Just in dem Moment, da sie Richard seinen Kaffee aus der Maschine ließ, hörte sie unten seinen Wagen vorfahren. Das Geräusch seines BMW war unverkennbar und sie würde ihn auch noch aus hunderten von Autos heraushören.
Sie verschloss beide Becher mit Deckeln und war auch schon im Treppenhaus. Wer sie jetzt gesehen hätte, würde wahrscheinlich laut zu lachen angefangen haben. Es war wahrlich nicht leicht mit zwei Kaffeebechern, Handy, Zigaretten und Notizblock in den Händen und dem Haustürschlüssel im Mund die Treppe hinunter zu kommen, ohne etwas zu verlieren oder den wertvollen Kaffee zu verschütten.
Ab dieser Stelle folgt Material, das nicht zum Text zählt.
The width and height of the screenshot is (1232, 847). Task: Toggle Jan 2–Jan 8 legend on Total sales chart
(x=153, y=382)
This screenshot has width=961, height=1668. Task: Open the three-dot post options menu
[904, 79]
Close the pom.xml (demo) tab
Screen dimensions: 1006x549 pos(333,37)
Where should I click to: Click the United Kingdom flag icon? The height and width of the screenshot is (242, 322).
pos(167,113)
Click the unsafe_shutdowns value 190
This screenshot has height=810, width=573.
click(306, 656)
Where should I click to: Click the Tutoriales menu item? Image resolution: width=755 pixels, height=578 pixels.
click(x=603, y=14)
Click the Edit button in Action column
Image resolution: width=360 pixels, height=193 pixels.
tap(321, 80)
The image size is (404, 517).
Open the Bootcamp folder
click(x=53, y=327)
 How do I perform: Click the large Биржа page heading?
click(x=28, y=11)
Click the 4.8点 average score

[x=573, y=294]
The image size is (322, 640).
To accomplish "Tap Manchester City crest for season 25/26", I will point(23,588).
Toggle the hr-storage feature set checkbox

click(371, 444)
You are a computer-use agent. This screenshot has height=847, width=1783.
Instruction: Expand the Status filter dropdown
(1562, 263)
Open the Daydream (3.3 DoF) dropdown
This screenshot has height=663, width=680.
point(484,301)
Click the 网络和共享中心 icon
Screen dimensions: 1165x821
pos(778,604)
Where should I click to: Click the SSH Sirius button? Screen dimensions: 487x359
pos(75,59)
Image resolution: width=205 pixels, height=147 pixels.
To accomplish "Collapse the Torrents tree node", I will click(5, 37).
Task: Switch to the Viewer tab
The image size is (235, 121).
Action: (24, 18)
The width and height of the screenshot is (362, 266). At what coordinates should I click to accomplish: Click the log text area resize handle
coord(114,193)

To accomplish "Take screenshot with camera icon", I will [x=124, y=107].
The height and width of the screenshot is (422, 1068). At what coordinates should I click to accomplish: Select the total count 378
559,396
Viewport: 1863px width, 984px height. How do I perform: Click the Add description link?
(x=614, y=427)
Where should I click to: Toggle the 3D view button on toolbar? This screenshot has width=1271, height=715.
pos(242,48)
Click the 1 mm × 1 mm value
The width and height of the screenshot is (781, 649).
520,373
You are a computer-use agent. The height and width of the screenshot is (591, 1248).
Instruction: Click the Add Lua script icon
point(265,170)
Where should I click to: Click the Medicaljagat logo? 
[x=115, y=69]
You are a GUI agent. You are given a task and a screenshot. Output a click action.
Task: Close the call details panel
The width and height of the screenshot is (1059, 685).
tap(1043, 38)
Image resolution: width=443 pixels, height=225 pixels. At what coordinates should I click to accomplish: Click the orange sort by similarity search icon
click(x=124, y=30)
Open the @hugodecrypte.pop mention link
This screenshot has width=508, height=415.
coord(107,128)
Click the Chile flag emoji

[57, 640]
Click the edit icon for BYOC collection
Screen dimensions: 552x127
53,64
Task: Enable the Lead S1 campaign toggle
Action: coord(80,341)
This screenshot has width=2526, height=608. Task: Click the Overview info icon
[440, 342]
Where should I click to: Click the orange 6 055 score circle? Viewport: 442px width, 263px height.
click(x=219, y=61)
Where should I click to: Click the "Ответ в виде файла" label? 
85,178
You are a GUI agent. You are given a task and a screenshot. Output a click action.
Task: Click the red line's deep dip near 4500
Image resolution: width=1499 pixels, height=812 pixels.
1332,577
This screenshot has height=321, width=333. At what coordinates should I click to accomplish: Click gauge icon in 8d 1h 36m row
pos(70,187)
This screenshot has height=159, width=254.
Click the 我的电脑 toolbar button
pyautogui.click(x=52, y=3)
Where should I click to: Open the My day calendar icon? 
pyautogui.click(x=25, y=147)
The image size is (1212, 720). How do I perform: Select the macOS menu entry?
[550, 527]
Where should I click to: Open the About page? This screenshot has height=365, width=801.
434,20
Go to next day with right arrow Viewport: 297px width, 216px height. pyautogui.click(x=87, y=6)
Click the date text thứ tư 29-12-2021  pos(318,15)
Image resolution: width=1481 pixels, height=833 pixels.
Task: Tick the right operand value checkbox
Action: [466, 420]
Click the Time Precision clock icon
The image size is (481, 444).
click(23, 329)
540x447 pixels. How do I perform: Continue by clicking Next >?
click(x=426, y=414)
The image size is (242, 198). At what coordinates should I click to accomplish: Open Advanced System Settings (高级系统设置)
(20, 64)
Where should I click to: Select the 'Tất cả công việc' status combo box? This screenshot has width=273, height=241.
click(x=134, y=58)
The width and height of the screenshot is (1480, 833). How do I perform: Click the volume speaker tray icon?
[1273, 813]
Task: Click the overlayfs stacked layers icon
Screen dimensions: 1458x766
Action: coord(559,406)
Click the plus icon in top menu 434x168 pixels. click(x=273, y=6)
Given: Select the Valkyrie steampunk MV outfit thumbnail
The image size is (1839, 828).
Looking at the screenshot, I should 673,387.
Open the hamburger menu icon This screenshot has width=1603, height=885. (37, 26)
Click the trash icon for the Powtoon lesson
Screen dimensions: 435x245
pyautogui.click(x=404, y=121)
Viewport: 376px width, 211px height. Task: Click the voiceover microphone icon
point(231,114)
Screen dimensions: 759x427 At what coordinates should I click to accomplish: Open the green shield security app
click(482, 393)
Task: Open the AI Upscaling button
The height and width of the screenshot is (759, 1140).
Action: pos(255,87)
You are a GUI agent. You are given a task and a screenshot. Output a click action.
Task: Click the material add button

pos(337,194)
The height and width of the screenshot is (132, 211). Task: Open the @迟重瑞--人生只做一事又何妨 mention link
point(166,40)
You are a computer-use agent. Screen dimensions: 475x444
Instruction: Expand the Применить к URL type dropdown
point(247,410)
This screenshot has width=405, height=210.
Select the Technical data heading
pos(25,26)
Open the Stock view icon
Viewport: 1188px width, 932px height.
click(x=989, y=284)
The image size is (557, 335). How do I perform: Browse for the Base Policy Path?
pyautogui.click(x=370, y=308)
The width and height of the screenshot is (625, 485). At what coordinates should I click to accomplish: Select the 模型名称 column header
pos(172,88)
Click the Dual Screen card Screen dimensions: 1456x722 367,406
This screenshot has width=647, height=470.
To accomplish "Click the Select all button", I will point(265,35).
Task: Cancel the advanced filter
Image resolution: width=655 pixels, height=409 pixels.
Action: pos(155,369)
Als sie unten am Auto ankam, stand Richard schon bereit, um ihr etwas abzunehmen. Er kannte die Prozedur schon seit einigen Jahren und nicht nur in dieser Beziehung waren die beiden mittlerweile ein perfekt eingespieltes Team.
„Danke Richard“ sagte Eva, während Richard ihr die Wagentür aufhielt und sie den Kaffee sicher ins Innere des Wagens bugsierte.
„Oh, das tut gut“ erwiderte er als er wenige Augenblicke später den ersten Schluck frisch gebrühten Kaffees nahm.